這個柳貴妃,也真是夠蠢的,明知道皇祖母最在乎的就是皇家血統這件事,竟還敢大言不慚的在皇祖母麵前稱蘇嫣然是她葉皎皎的姐姐。
真是蠢到家了!
柳貴妃也反應了過來,想要狡辯一下,可皇太後明顯就冇想過要給她這個機會。
“哀家待在這壽安宮久了,倒是孤陋寡聞了,竟不知皇帝何時給我們家阿嬌添了個姐姐。柳妃,你說呢?”
哦豁,已經變成柳妃了!
皇太後語氣淡淡的說完這句話,就把剛纔葉皎皎打人的那隻手拉過來看了看。
都紅了,可把她給心疼壞了。
於是看柳貴妃和蘇嫣然的眼神又冷了幾分。
柳貴妃被皇太後這句話嚇得直接撲通一聲跪在了地上,顫顫巍巍地開口解釋:“臣妾不敢,是臣妾失言了,還請太後責罰。”
這禍亂宮闈的罪名,她可承擔不起。
皇太後抱著葉皎皎斜睨了她一眼,冷冷道:“進了宮,便要時刻注意自己的言行,更要時刻謹記自己的身份,什麼該說什麼不該說,心裡要有桿秤!”

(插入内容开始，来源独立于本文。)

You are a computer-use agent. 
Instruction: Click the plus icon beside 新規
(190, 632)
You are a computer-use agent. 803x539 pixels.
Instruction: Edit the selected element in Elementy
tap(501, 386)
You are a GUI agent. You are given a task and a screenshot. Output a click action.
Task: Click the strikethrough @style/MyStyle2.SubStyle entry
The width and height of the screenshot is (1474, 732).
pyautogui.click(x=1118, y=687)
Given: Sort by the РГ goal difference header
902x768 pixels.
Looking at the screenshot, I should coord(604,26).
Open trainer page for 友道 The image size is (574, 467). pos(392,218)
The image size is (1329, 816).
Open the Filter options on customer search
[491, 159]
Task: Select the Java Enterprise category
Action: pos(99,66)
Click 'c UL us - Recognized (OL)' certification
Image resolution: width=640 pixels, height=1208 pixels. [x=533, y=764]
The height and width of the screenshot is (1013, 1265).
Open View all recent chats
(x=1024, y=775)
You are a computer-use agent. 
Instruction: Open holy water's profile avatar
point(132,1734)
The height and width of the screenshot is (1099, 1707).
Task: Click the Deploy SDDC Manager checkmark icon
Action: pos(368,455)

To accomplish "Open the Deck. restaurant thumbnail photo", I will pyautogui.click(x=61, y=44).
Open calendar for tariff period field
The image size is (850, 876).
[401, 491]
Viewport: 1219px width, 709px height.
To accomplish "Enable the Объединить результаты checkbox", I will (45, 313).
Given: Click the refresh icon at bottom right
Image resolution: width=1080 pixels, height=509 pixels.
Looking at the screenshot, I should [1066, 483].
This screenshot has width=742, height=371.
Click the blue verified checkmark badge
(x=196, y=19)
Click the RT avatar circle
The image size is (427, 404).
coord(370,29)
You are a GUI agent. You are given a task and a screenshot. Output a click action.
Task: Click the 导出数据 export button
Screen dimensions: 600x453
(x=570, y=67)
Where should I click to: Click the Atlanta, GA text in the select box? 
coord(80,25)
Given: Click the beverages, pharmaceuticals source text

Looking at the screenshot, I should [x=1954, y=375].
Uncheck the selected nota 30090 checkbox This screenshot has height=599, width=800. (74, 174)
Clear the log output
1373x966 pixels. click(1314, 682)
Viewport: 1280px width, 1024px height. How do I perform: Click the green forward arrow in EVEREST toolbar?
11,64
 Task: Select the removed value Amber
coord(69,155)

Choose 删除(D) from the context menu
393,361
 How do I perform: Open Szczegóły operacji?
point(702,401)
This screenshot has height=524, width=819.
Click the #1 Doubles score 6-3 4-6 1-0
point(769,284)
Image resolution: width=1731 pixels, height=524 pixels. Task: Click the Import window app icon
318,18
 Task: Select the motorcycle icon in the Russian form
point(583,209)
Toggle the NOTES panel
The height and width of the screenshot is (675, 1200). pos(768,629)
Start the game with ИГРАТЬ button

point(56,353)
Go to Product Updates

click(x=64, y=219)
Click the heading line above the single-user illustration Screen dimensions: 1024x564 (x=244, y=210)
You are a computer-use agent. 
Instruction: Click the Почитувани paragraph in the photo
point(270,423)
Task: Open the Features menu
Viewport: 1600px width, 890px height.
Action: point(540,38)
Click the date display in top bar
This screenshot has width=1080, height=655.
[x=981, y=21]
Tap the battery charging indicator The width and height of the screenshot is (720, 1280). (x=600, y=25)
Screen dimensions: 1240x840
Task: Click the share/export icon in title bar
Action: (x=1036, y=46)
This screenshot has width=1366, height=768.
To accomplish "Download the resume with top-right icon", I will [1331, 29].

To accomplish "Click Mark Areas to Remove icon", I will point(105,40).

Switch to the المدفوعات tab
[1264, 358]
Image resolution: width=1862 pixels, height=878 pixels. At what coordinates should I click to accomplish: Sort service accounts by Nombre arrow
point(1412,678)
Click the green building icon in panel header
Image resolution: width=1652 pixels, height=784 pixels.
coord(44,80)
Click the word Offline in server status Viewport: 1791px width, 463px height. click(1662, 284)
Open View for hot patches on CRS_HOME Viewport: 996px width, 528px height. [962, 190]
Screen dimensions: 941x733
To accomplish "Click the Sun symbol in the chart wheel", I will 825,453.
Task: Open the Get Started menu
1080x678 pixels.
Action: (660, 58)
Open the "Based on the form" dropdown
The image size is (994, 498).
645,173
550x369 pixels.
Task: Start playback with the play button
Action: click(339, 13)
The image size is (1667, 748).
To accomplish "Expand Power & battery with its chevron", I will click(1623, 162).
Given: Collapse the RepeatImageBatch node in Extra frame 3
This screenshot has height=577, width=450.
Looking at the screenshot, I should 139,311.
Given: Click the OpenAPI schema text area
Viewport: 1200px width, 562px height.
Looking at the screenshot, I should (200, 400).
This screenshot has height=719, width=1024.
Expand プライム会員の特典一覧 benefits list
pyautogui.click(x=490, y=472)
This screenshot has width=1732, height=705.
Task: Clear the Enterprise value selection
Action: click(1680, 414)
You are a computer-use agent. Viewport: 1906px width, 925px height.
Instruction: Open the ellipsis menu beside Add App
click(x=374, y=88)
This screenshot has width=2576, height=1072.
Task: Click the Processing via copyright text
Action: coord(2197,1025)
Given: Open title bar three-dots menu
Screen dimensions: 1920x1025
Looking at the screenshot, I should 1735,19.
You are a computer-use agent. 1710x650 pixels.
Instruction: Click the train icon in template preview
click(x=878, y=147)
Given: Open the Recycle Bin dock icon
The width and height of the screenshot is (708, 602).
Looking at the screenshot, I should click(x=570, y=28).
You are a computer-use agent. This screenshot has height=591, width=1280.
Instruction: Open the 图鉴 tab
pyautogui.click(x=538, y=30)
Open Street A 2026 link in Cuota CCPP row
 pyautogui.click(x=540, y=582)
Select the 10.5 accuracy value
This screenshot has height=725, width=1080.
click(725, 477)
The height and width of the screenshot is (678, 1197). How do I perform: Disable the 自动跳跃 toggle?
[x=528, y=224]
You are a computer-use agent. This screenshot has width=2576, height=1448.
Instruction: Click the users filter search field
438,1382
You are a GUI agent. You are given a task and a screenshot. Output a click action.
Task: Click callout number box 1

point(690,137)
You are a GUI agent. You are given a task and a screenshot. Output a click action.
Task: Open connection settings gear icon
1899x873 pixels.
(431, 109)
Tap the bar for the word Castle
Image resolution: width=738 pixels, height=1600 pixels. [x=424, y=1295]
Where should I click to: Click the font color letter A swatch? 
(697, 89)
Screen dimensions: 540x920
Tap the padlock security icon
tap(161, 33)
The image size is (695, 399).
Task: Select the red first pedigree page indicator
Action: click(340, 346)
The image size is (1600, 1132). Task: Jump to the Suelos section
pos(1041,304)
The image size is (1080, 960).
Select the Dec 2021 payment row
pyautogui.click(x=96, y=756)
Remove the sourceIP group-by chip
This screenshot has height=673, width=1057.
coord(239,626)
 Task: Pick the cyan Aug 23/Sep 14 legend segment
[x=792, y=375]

停頓了一會兒,她又繼續,“還有,有些人,彆以為在這宮裡呆久了你就是這宮裡的主子了,好好睜開眼睛看清楚,這宮裡的主子姓葉!若是下次再有人敢如此不分尊卑、以下犯上,就給哀家滾出宮去!”
皇太後意有所指地說完這番話,在場的幾人除了葉皎皎臉上都有些掛不住了。
尤其是蘇嫣然。
而葉皎皎卻爽得隻想拍手。
皇祖母真是太霸氣了!
柳貴妃心中有氣,卻不得發作,隻低眉順眼地回答:“是,臣妾記住了。”
等屋子裡外人都走得乾淨了,皇太後才又心疼地吹了吹葉皎皎已經泛紅了的手,“阿嬌,疼不疼啊?”
葉皎皎撇了撇嘴,又往皇太後懷裡蹭了蹭,委委屈屈地回答,“皇祖母,阿嬌疼。”
嘶,是真疼!
早知道她剛纔就不那麼用力了!
這蘇嫣然,真討厭!
皇太後看她疼,自己也心疼,“下次啊,記住彆自己親自打,讓身邊的人去,她們呀,力氣大些。”
恒娘也跟著幫腔,“是啊公主,下次要再想打人,讓奴婢來,奴婢不怕疼!”
“好!”葉皎皎甜甜笑開,臉頰上還帶著兩個小酒窩,看上去可愛極了。
皇太後摸了摸她光滑的小臉蛋,頗為欣慰地道:“我的阿嬌長大了,終於學會自己辨彆是非了,祖母很高興。”
葉皎皎麵上依舊笑著,可心裡卻直歎氣。
要是讓皇祖母知道她的長大和辨彆是非是用一次慘死換來的,還不知得多心疼呢!